● **Task directions**
Nothing but the data below, returned exactly, should appear in the answer.

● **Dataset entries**
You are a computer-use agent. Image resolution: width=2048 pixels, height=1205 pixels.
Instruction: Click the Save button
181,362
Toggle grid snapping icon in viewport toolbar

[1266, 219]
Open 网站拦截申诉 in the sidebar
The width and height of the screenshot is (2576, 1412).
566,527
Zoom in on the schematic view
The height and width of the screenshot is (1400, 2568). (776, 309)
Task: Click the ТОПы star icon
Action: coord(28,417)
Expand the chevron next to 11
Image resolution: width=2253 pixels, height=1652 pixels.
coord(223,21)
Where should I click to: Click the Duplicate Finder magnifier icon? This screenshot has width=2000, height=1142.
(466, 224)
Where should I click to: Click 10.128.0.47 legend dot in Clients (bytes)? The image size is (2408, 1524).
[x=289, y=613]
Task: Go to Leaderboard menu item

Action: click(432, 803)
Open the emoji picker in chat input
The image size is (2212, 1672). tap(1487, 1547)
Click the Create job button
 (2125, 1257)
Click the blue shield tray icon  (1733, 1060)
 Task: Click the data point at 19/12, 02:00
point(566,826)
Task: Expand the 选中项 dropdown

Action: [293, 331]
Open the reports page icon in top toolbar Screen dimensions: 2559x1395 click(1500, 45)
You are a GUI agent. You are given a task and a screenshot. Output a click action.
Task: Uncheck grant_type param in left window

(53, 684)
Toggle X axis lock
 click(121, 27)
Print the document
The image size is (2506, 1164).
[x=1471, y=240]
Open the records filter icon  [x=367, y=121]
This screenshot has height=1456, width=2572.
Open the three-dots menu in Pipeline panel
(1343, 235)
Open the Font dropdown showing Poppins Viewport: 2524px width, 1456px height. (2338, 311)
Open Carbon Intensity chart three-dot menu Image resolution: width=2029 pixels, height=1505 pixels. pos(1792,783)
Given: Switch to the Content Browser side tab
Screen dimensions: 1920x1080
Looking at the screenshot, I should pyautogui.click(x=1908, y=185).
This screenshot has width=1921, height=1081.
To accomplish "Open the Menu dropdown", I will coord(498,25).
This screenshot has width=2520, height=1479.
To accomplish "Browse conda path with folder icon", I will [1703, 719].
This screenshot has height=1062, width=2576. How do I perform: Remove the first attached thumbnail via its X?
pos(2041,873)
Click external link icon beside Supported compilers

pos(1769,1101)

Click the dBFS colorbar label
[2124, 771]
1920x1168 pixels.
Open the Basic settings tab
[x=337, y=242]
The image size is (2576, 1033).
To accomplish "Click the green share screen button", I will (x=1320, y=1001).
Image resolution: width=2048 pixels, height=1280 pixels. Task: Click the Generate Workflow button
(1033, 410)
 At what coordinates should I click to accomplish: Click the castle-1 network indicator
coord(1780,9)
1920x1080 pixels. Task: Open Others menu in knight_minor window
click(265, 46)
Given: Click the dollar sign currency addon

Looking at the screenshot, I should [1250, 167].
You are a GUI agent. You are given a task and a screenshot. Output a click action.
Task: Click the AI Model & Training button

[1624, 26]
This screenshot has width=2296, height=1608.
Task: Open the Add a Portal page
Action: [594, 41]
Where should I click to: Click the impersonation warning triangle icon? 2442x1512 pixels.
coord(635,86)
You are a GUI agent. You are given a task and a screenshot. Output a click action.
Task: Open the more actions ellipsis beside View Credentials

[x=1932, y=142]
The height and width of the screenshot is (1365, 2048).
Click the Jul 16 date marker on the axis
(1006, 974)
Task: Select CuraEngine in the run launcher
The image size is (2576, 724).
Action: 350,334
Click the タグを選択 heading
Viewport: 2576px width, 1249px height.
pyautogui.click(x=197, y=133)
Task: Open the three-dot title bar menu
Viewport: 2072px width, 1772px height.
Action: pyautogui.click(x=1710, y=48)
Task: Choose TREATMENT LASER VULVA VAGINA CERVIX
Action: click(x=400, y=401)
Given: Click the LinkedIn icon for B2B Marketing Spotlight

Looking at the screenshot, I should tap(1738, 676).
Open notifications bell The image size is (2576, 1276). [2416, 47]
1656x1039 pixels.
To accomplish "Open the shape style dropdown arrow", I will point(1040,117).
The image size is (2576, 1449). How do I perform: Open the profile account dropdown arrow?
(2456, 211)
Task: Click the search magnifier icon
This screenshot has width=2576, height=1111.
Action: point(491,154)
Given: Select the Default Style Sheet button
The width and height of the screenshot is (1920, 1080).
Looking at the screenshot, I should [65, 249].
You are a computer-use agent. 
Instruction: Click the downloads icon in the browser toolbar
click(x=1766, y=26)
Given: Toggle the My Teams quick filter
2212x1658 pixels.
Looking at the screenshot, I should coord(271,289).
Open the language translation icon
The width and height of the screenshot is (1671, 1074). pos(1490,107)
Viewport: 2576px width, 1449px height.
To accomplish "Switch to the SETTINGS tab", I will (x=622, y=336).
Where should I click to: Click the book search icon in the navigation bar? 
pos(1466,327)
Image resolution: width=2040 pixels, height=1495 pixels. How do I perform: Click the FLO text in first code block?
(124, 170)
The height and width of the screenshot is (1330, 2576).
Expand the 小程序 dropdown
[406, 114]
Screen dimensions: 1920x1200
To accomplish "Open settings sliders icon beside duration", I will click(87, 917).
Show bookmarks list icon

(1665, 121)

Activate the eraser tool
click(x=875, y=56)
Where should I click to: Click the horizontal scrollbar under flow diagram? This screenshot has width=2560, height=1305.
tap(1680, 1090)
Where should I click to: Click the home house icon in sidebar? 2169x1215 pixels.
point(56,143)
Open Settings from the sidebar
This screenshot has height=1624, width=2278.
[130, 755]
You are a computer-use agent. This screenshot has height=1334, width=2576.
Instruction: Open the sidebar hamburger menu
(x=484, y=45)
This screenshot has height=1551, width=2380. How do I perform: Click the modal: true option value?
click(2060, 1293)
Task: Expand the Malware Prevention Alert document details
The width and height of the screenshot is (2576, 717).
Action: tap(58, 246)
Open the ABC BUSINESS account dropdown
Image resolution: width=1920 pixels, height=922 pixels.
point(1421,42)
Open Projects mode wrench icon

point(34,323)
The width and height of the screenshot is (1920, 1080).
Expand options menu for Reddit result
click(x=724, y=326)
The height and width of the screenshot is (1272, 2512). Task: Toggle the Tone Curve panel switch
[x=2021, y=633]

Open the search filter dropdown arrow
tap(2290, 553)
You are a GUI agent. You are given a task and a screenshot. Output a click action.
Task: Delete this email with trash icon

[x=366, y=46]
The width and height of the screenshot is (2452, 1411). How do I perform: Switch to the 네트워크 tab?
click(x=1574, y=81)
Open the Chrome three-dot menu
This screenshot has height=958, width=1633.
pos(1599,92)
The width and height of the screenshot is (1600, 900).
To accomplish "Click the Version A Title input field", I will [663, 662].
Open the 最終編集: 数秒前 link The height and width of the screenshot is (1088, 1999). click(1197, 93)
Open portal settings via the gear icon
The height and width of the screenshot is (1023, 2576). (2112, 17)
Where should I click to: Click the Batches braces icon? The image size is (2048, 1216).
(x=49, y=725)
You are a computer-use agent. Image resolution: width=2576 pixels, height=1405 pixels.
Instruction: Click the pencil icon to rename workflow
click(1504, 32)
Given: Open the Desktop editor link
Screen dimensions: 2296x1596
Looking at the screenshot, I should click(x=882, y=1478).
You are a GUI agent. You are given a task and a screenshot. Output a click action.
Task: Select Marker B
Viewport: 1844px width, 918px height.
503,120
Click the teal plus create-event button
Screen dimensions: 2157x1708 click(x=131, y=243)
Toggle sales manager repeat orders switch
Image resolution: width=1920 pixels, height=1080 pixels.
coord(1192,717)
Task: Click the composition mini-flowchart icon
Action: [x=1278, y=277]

● **Answer area**
You are a computer-use agent. Image resolution: width=2048 pixels, height=1205 pixels.
Instruction: Click the Save button
181,362
Toggle grid snapping icon in viewport toolbar

[1266, 219]
Open 网站拦截申诉 in the sidebar
The width and height of the screenshot is (2576, 1412).
566,527
Zoom in on the schematic view
The height and width of the screenshot is (1400, 2568). (776, 309)
Task: Click the ТОПы star icon
Action: coord(28,417)
Expand the chevron next to 11
Image resolution: width=2253 pixels, height=1652 pixels.
coord(223,21)
Where should I click to: Click the Duplicate Finder magnifier icon? This screenshot has width=2000, height=1142.
(466, 224)
Where should I click to: Click 10.128.0.47 legend dot in Clients (bytes)? The image size is (2408, 1524).
[x=289, y=613]
Task: Go to Leaderboard menu item

Action: click(432, 803)
Open the emoji picker in chat input
The image size is (2212, 1672). tap(1487, 1547)
Click the Create job button
 (2125, 1257)
Click the blue shield tray icon  (1733, 1060)
 Task: Click the data point at 19/12, 02:00
point(566,826)
Task: Expand the 选中项 dropdown

Action: [293, 331]
Open the reports page icon in top toolbar Screen dimensions: 2559x1395 click(1500, 45)
You are a GUI agent. You are given a task and a screenshot. Output a click action.
Task: Uncheck grant_type param in left window

(53, 684)
Toggle X axis lock
 click(121, 27)
Print the document
The image size is (2506, 1164).
[x=1471, y=240]
Open the records filter icon  [x=367, y=121]
This screenshot has height=1456, width=2572.
Open the three-dots menu in Pipeline panel
(1343, 235)
Open the Font dropdown showing Poppins Viewport: 2524px width, 1456px height. (2338, 311)
Open Carbon Intensity chart three-dot menu Image resolution: width=2029 pixels, height=1505 pixels. pos(1792,783)
Given: Switch to the Content Browser side tab
Screen dimensions: 1920x1080
Looking at the screenshot, I should pyautogui.click(x=1908, y=185).
This screenshot has width=1921, height=1081.
To accomplish "Open the Menu dropdown", I will coord(498,25).
This screenshot has width=2520, height=1479.
To accomplish "Browse conda path with folder icon", I will [1703, 719].
This screenshot has height=1062, width=2576. How do I perform: Remove the first attached thumbnail via its X?
pos(2041,873)
Click external link icon beside Supported compilers

pos(1769,1101)

Click the dBFS colorbar label
[2124, 771]
1920x1168 pixels.
Open the Basic settings tab
[x=337, y=242]
The image size is (2576, 1033).
To accomplish "Click the green share screen button", I will (x=1320, y=1001).
Image resolution: width=2048 pixels, height=1280 pixels. Task: Click the Generate Workflow button
(1033, 410)
 At what coordinates should I click to accomplish: Click the castle-1 network indicator
coord(1780,9)
1920x1080 pixels. Task: Open Others menu in knight_minor window
click(265, 46)
Given: Click the dollar sign currency addon

Looking at the screenshot, I should [1250, 167].
You are a GUI agent. You are given a task and a screenshot. Output a click action.
Task: Click the AI Model & Training button

[1624, 26]
This screenshot has width=2296, height=1608.
Task: Open the Add a Portal page
Action: [594, 41]
Where should I click to: Click the impersonation warning triangle icon? 2442x1512 pixels.
coord(635,86)
You are a GUI agent. You are given a task and a screenshot. Output a click action.
Task: Open the more actions ellipsis beside View Credentials

[x=1932, y=142]
The height and width of the screenshot is (1365, 2048).
Click the Jul 16 date marker on the axis
(1006, 974)
Task: Select CuraEngine in the run launcher
The image size is (2576, 724).
Action: 350,334
Click the タグを選択 heading
Viewport: 2576px width, 1249px height.
pyautogui.click(x=197, y=133)
Task: Open the three-dot title bar menu
Viewport: 2072px width, 1772px height.
Action: pyautogui.click(x=1710, y=48)
Task: Choose TREATMENT LASER VULVA VAGINA CERVIX
Action: click(x=400, y=401)
Given: Click the LinkedIn icon for B2B Marketing Spotlight

Looking at the screenshot, I should tap(1738, 676).
Open notifications bell The image size is (2576, 1276). [2416, 47]
1656x1039 pixels.
To accomplish "Open the shape style dropdown arrow", I will point(1040,117).
The image size is (2576, 1449). How do I perform: Open the profile account dropdown arrow?
(2456, 211)
Task: Click the search magnifier icon
This screenshot has width=2576, height=1111.
Action: point(491,154)
Given: Select the Default Style Sheet button
The width and height of the screenshot is (1920, 1080).
Looking at the screenshot, I should [65, 249].
You are a computer-use agent. 
Instruction: Click the downloads icon in the browser toolbar
click(x=1766, y=26)
Given: Toggle the My Teams quick filter
2212x1658 pixels.
Looking at the screenshot, I should coord(271,289).
Open the language translation icon
The width and height of the screenshot is (1671, 1074). pos(1490,107)
Viewport: 2576px width, 1449px height.
To accomplish "Switch to the SETTINGS tab", I will (x=622, y=336).
Where should I click to: Click the book search icon in the navigation bar? 
pos(1466,327)
Image resolution: width=2040 pixels, height=1495 pixels. How do I perform: Click the FLO text in first code block?
(124, 170)
The height and width of the screenshot is (1330, 2576).
Expand the 小程序 dropdown
[406, 114]
Screen dimensions: 1920x1200
To accomplish "Open settings sliders icon beside duration", I will click(87, 917).
Show bookmarks list icon

(1665, 121)

Activate the eraser tool
click(x=875, y=56)
Where should I click to: Click the horizontal scrollbar under flow diagram? This screenshot has width=2560, height=1305.
tap(1680, 1090)
Where should I click to: Click the home house icon in sidebar? 2169x1215 pixels.
point(56,143)
Open Settings from the sidebar
This screenshot has height=1624, width=2278.
[130, 755]
You are a computer-use agent. This screenshot has height=1334, width=2576.
Instruction: Open the sidebar hamburger menu
(x=484, y=45)
This screenshot has height=1551, width=2380. How do I perform: Click the modal: true option value?
click(2060, 1293)
Task: Expand the Malware Prevention Alert document details
The width and height of the screenshot is (2576, 717).
Action: tap(58, 246)
Open the ABC BUSINESS account dropdown
Image resolution: width=1920 pixels, height=922 pixels.
point(1421,42)
Open Projects mode wrench icon

point(34,323)
The width and height of the screenshot is (1920, 1080).
Expand options menu for Reddit result
click(x=724, y=326)
The height and width of the screenshot is (1272, 2512). Task: Toggle the Tone Curve panel switch
[x=2021, y=633]

Open the search filter dropdown arrow
tap(2290, 553)
You are a GUI agent. You are given a task and a screenshot. Output a click action.
Task: Delete this email with trash icon

[x=366, y=46]
The width and height of the screenshot is (2452, 1411). How do I perform: Switch to the 네트워크 tab?
click(x=1574, y=81)
Open the Chrome three-dot menu
This screenshot has height=958, width=1633.
pos(1599,92)
The width and height of the screenshot is (1600, 900).
To accomplish "Click the Version A Title input field", I will [663, 662].
Open the 最終編集: 数秒前 link The height and width of the screenshot is (1088, 1999). click(1197, 93)
Open portal settings via the gear icon
The height and width of the screenshot is (1023, 2576). (2112, 17)
Where should I click to: Click the Batches braces icon? The image size is (2048, 1216).
(x=49, y=725)
You are a computer-use agent. Image resolution: width=2576 pixels, height=1405 pixels.
Instruction: Click the pencil icon to rename workflow
click(1504, 32)
Given: Open the Desktop editor link
Screen dimensions: 2296x1596
Looking at the screenshot, I should click(x=882, y=1478).
You are a GUI agent. You are given a task and a screenshot. Output a click action.
Task: Select Marker B
Viewport: 1844px width, 918px height.
503,120
Click the teal plus create-event button
Screen dimensions: 2157x1708 click(x=131, y=243)
Toggle sales manager repeat orders switch
Image resolution: width=1920 pixels, height=1080 pixels.
coord(1192,717)
Task: Click the composition mini-flowchart icon
Action: [x=1278, y=277]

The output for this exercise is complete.